Roms, migrants et demandeurs d’asile, LGBTI
Cette crise sanitaire a particulièrement touché les populations les plus précaires, signale ce rapport en inscrivant au premier rang de ces groupes les Roms, souvent confinés dans des quartiers surpeuplés où l’accès aux services publics est limité et où le respect des gestes barrière est quasi impossible. Ils ont d’autant plus été touchés que les mesures d’enseignement à distance ont de facto exclu leurs enfants de l’école et les ont, dans certains pays européens, privés d’une aide sociale conditionnée à la scolarisation des plus jeunes.
La crise sanitaire a également affecté les migrants et demandeurs d’asile souvent exclus de soins de santé pour défaut de numéro de sécurité sociale, privés d’emplois informels en raison du ralentissement économique et particulièrement exposés à la contamination lorsqu’ils étaient – mal – hébergés dans le cadre d’emplois saisonniers.
Les appels aux permanences téléphoniques réservées aux LGBTI ont augmenté et parfois triplé (en particulier pendant les couvre-feux) relève par ailleurs le rapport de l’ECRI en dénonçant le rejet et la violence des familles LGBTI-phobes.
Les risques de l’Intelligence Artificielle
Parallèlement à l’impact négatif de la pandémie sur la lutte contre le racisme en 2020, le rapport relève d’autres faits marquants : le mouvement américain Black Lives Matter qui a trouvé un écho en Europe et « montré à quel point le profilage racial et les violences policières à caractère racistes continuaient à viser les groupes vulnérables, renforçant les inquiétudes face à ce qui est de plus qualifié de racisme institutionnel » ; les attentats terroristes commis par des extrémistes, au nom de la religion, en Autriche et en France (attaque d’une basilique à Nice et assassinat atroce de Samuel Paty) qui font craindre une montée du racisme antimusulman ; la permanence d’un antisémitisme attisé par les néo-nazis et les islamistes; la poussée d’une rhétorique homophobe et transphobe assortie, dans un pays comme la Pologne, d’une remise en cause législative des droits des personnes LGBTI.
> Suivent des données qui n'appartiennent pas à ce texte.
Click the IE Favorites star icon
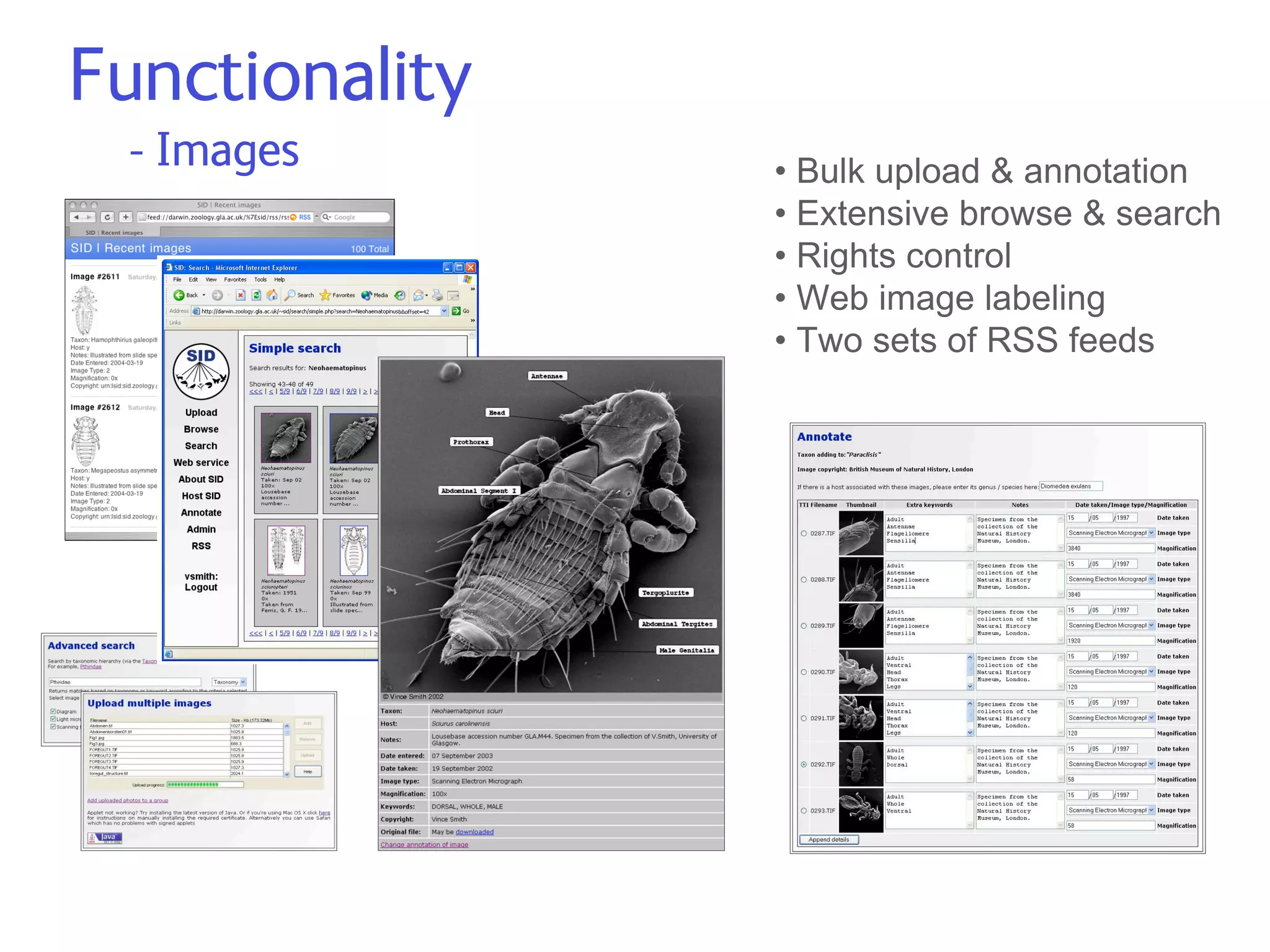1270x952 pixels. 325,295
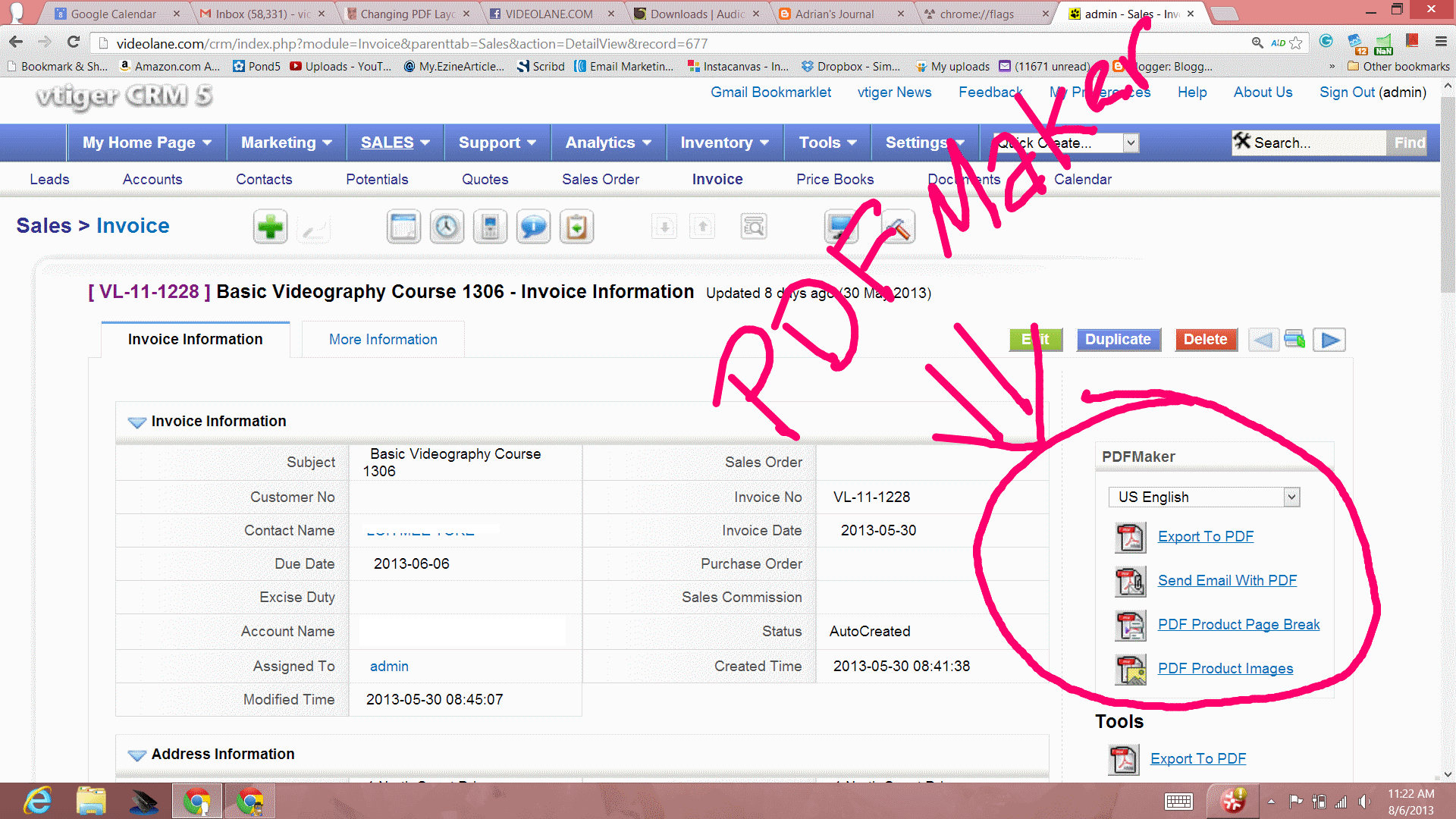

Autre sujet de préoccupation, le recours à l’Intelligence Artificielle accentué par la lutte contre la pandémie. Cette digitalisation est potentiellement discriminante pour les populations qui n’y ont pas accès et comporte des risques en matière de collecte de données personnelles, souligne Maria Daniella Marouda. Nous continuerons à suivre ses impacts en lien avec le « Comité ad hoc sur l’Intelligence artificielle » mis en place par le Conseil de l’Europe.
« La pandémie de Covid-19 a accentué les discriminations envers ces groupes parce qu’ils étaient au préalable plus vulnérables », a souligné Maria Daniella Marouda. « Lorsqu’une sortie de la crise sanitaire se concrétisera il sera essentiel de ne pas se consacrer uniquement à la reprise économique mais de prendre également en compte les droits de l’homme et la lutte contre les discriminations. »
Véronique Leblanc
Lien vers le rapport : https://bit.ly/30VYc13
La Commission européenne contre le racisme et l’intolérance est une instance unique de suivi spécialisée dans les questions de lutte contre le racisme, la discrimination (au motif de la « race »; de l’origine ethnique/nationale, de la couleur, de la nationalité, de la religion, de la langue, de l’orientation sexuelle et de l’identité de genre, la xénophobie, l’antisémitisme et l’intolérance en Europe. Elle élabore des rapports et formule des recommandations aux 47 Etats membres du Conseil de l’Europe.